**WHAT THE EXERCISE ASKS:** Switch "icon" to "symbol" everywhere in the material below, and change nothing else.

─── THE INPUT ───

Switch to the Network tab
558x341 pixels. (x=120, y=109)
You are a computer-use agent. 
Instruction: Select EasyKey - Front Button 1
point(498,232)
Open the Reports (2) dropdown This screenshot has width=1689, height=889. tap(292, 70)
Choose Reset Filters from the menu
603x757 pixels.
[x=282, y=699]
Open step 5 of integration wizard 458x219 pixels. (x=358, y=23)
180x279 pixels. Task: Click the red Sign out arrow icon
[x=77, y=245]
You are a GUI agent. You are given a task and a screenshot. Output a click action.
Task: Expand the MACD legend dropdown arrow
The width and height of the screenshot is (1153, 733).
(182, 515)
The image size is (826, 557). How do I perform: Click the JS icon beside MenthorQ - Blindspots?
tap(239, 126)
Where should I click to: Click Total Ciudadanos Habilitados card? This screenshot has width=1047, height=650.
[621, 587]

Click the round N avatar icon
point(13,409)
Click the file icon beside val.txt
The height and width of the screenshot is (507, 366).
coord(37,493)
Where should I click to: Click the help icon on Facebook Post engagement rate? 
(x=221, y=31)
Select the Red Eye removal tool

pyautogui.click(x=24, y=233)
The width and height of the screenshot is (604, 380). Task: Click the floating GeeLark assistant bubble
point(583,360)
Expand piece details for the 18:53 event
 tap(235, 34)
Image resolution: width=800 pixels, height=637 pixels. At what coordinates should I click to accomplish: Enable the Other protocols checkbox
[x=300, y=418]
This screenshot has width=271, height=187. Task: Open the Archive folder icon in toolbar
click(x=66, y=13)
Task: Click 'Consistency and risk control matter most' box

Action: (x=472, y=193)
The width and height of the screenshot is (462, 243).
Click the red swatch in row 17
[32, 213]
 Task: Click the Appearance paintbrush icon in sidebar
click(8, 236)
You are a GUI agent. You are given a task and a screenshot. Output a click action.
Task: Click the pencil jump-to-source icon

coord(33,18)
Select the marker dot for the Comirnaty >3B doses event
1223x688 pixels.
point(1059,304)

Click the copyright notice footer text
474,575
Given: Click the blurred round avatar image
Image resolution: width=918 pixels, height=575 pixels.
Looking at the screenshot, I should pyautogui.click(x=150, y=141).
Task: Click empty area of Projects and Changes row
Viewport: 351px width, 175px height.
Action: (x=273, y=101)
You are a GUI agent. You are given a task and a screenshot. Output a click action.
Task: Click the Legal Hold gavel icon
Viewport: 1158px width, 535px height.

───

**RESULT FOR THIS TASK:**
Switch to the Network tab
558x341 pixels. (x=120, y=109)
You are a computer-use agent. 
Instruction: Select EasyKey - Front Button 1
point(498,232)
Open the Reports (2) dropdown This screenshot has width=1689, height=889. tap(292, 70)
Choose Reset Filters from the menu
603x757 pixels.
[x=282, y=699]
Open step 5 of integration wizard 458x219 pixels. (x=358, y=23)
180x279 pixels. Task: Click the red Sign out arrow symbol
[x=77, y=245]
You are a GUI agent. You are given a task and a screenshot. Output a click action.
Task: Expand the MACD legend dropdown arrow
The width and height of the screenshot is (1153, 733).
(182, 515)
The image size is (826, 557). How do I perform: Click the JS symbol beside MenthorQ - Blindspots?
tap(239, 126)
Where should I click to: Click Total Ciudadanos Habilitados card? This screenshot has width=1047, height=650.
[621, 587]

Click the round N avatar symbol
point(13,409)
Click the file symbol beside val.txt
The height and width of the screenshot is (507, 366).
coord(37,493)
Where should I click to: Click the help symbol on Facebook Post engagement rate? 
(x=221, y=31)
Select the Red Eye removal tool

pyautogui.click(x=24, y=233)
The width and height of the screenshot is (604, 380). Task: Click the floating GeeLark assistant bubble
point(583,360)
Expand piece details for the 18:53 event
 tap(235, 34)
Image resolution: width=800 pixels, height=637 pixels. At what coordinates should I click to accomplish: Enable the Other protocols checkbox
[x=300, y=418]
This screenshot has width=271, height=187. Task: Open the Archive folder symbol in toolbar
click(x=66, y=13)
Task: Click 'Consistency and risk control matter most' box

Action: (x=472, y=193)
The width and height of the screenshot is (462, 243).
Click the red swatch in row 17
[32, 213]
 Task: Click the Appearance paintbrush symbol in sidebar
click(8, 236)
You are a GUI agent. You are given a task and a screenshot. Output a click action.
Task: Click the pencil jump-to-source symbol

coord(33,18)
Select the marker dot for the Comirnaty >3B doses event
1223x688 pixels.
point(1059,304)

Click the copyright notice footer text
474,575
Given: Click the blurred round avatar image
Image resolution: width=918 pixels, height=575 pixels.
Looking at the screenshot, I should pyautogui.click(x=150, y=141).
Task: Click empty area of Projects and Changes row
Viewport: 351px width, 175px height.
Action: (x=273, y=101)
You are a GUI agent. You are given a task and a screenshot. Output a click action.
Task: Click the Legal Hold gavel symbol
Viewport: 1158px width, 535px height.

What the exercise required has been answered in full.